## START Source records

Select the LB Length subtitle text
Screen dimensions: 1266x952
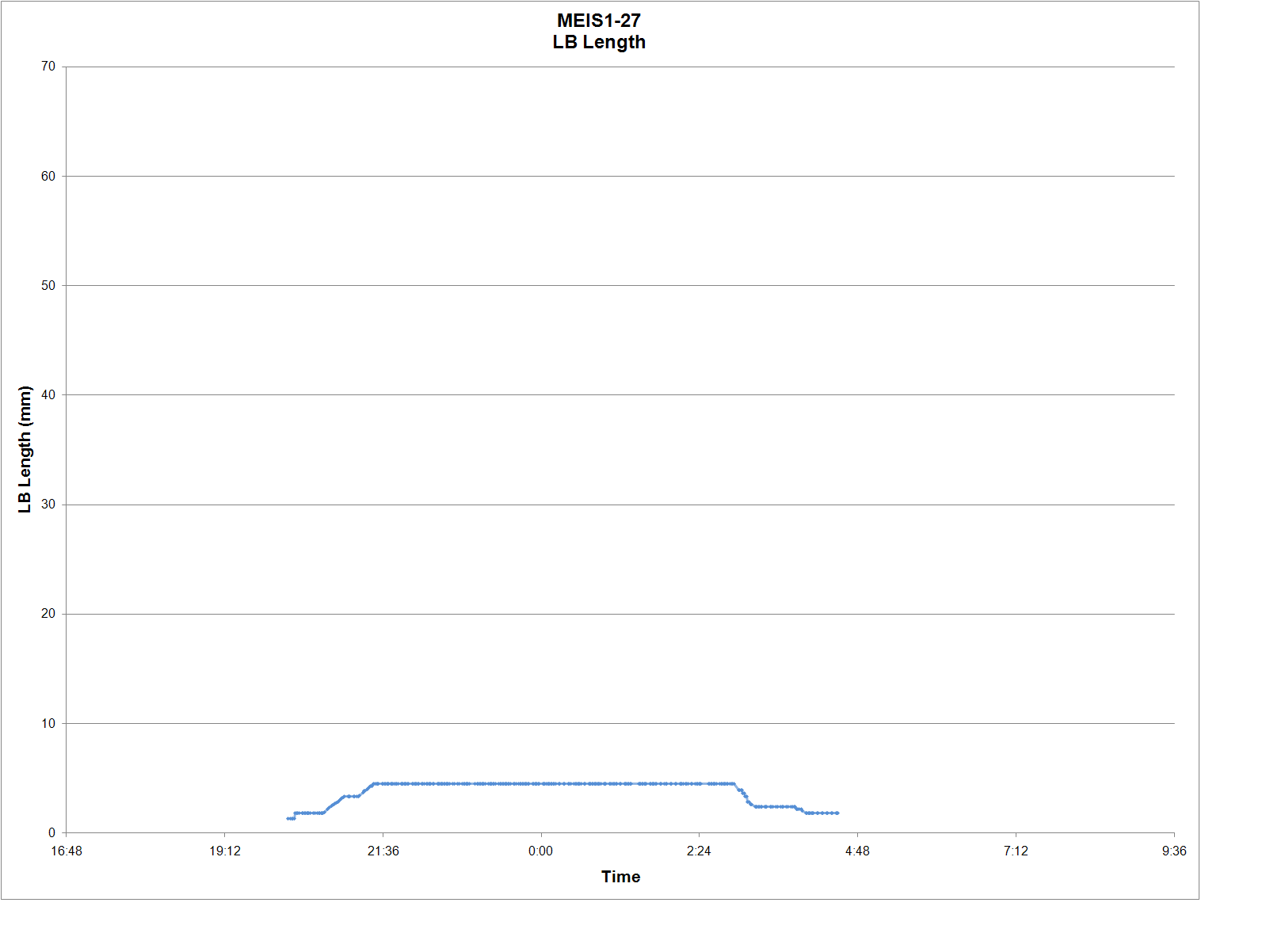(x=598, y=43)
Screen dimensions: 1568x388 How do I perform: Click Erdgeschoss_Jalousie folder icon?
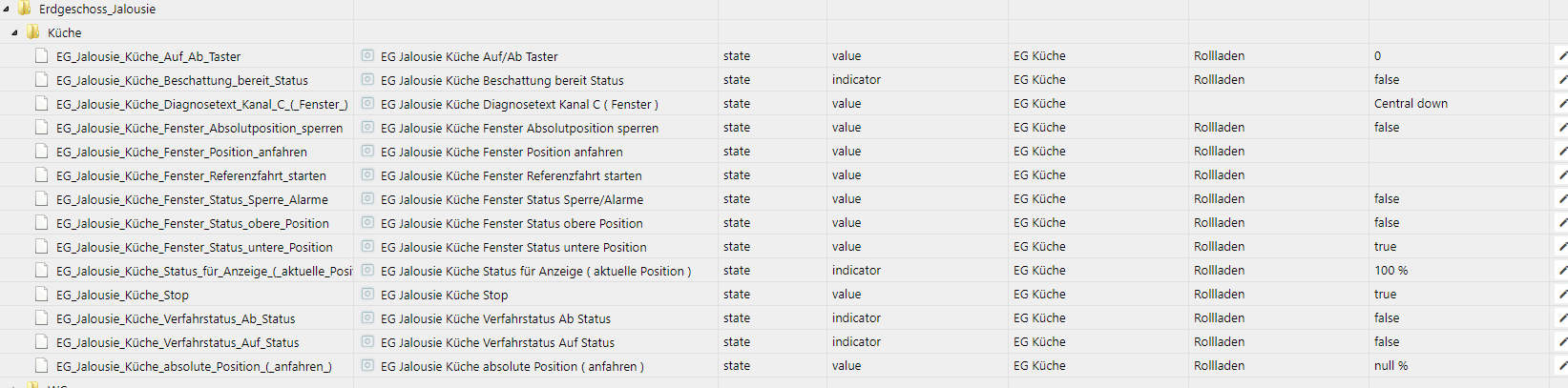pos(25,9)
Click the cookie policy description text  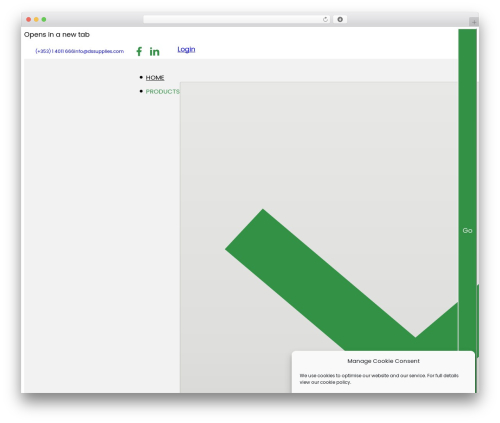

## END Source records

> _Aim_
Lay out each line of the rows above as a JSON list of strings, one string per line, with blank lines omitted. Leave the pictures out of the answer.

> _Final result_
[
  "Select the LB Length subtitle text",
  "Screen dimensions: 1266x952",
  "(x=598, y=43)",
  "Screen dimensions: 1568x388 How do I perform: Click Erdgeschoss_Jalousie folder icon?",
  "pos(25,9)",
  "Click the cookie policy description text  "
]